Enfim, a terceirização total e irrestrita da mão de obra gerará prejuízos a quase todos os grupos sociais em detrimento de alguns empresários que ficarão com todo o lucro as custas do suor da classe trabalhadora e da perda de seus direitos como férias, licenças, treinamentos, segurança tanto no trabalho, quanto jurídica para ir atrás dos seus direitos garantidos na Constituição e na CLT. O Estado arcará com um grande prejuízo advindo da queda da arrecadação, aumento dos acidentes de trabalho, entre outros aspectos. A destruição de bases contidas na CLT representa mais um golpe ao pacto social advindo da Constituição de 1988 e a um retrocesso de pelo menos 70 anos nos direitos trabalhistas, já que essas bases previstas da Consolidação das Leis Trabalhistas são do ano de 1943.

Entre os partidos que votaram a favor de todas essas perdas para os trabalhadores e para o próprio Brasil, estão os partidos da base aliada do governo Michel Temer, que possuem uma visão neo-liberal e anti trabalhista, em defesa dos empresários.
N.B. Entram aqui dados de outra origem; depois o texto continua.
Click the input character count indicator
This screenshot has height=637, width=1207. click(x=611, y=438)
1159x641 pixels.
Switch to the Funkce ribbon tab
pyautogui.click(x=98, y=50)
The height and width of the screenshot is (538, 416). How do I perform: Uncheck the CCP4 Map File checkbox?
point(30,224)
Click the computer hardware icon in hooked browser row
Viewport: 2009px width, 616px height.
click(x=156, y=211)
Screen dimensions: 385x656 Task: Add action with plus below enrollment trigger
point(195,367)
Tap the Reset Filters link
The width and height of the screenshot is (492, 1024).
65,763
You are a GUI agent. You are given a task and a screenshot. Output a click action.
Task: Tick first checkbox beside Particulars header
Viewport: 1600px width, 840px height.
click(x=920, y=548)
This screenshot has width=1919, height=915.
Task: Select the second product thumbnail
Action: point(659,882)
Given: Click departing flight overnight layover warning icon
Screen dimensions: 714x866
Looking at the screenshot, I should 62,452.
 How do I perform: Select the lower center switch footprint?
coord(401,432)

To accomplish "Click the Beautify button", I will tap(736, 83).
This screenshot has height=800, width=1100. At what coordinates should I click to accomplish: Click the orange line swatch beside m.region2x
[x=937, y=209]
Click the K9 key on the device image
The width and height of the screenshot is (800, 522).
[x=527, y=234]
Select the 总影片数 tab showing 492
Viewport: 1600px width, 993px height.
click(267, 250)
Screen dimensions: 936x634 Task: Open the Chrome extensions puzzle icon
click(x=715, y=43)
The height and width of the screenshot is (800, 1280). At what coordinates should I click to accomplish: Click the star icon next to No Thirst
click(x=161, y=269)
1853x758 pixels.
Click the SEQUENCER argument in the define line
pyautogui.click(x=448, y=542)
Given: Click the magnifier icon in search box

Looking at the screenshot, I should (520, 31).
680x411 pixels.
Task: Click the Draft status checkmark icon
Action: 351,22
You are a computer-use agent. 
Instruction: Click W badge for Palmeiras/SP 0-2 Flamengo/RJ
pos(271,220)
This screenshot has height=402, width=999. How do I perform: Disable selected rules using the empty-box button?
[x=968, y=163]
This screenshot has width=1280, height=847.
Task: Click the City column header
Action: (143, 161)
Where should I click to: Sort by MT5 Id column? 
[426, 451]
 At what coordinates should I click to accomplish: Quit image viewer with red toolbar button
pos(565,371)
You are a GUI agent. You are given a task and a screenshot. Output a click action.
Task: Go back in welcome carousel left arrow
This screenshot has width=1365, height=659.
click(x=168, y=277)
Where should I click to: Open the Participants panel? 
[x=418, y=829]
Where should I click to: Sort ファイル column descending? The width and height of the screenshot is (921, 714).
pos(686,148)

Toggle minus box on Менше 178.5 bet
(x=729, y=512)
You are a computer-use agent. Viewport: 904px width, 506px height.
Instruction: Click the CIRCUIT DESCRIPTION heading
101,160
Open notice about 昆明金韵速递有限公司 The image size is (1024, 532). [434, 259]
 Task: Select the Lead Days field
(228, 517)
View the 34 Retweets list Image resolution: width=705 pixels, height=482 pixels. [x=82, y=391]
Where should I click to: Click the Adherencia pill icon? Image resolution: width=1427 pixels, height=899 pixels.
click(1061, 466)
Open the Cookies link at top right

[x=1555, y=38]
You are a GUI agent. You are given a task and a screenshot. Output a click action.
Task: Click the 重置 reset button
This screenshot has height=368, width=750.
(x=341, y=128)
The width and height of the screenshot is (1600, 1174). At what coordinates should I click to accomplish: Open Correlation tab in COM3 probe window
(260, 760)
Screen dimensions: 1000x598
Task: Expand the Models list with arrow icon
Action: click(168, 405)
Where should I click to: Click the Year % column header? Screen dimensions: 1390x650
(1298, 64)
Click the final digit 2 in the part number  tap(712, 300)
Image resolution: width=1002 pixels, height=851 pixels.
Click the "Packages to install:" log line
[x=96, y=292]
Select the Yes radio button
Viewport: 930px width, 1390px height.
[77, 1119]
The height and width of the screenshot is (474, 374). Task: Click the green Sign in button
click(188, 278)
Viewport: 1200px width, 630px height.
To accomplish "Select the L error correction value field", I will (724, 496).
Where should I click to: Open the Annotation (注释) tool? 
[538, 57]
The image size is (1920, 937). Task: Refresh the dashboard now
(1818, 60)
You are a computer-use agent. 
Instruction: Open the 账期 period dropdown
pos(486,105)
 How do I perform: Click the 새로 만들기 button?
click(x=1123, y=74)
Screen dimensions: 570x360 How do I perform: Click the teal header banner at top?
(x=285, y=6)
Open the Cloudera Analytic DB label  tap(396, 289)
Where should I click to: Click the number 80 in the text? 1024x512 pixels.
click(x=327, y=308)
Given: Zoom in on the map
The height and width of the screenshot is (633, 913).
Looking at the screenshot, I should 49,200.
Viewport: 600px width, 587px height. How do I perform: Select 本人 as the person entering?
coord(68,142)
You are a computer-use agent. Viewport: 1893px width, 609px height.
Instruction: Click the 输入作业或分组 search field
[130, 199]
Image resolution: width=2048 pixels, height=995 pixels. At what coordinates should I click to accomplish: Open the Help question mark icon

A imagem ao lado demonstra quais foram os partidos que votaram a favor da proposta e que devem ser lembrados pela classe trabalhadora no momento de votar, especialmente nas eleições para o Congresso no ano que vem. Todos esses retrocessos nos nossos direitos adquiridos ha mais 50 anos, se dá pelo fato do povo ter escolhido um congresso extremamente conservador e que pretende retirar direitos e garantias da maioria da população em detrimento dos interesses de grandes empresários que são formados por uma pequena minoria. A única forma de reverter toda essa política de retrocessos é a classe trabalhadora se unir e começar a colocar no Congresso pessoas de partidos que realmente defendem os seus interesses que também estão representados nessa imagem como aqueles que votaram a favor dos trabalhadores e contra a terceirização.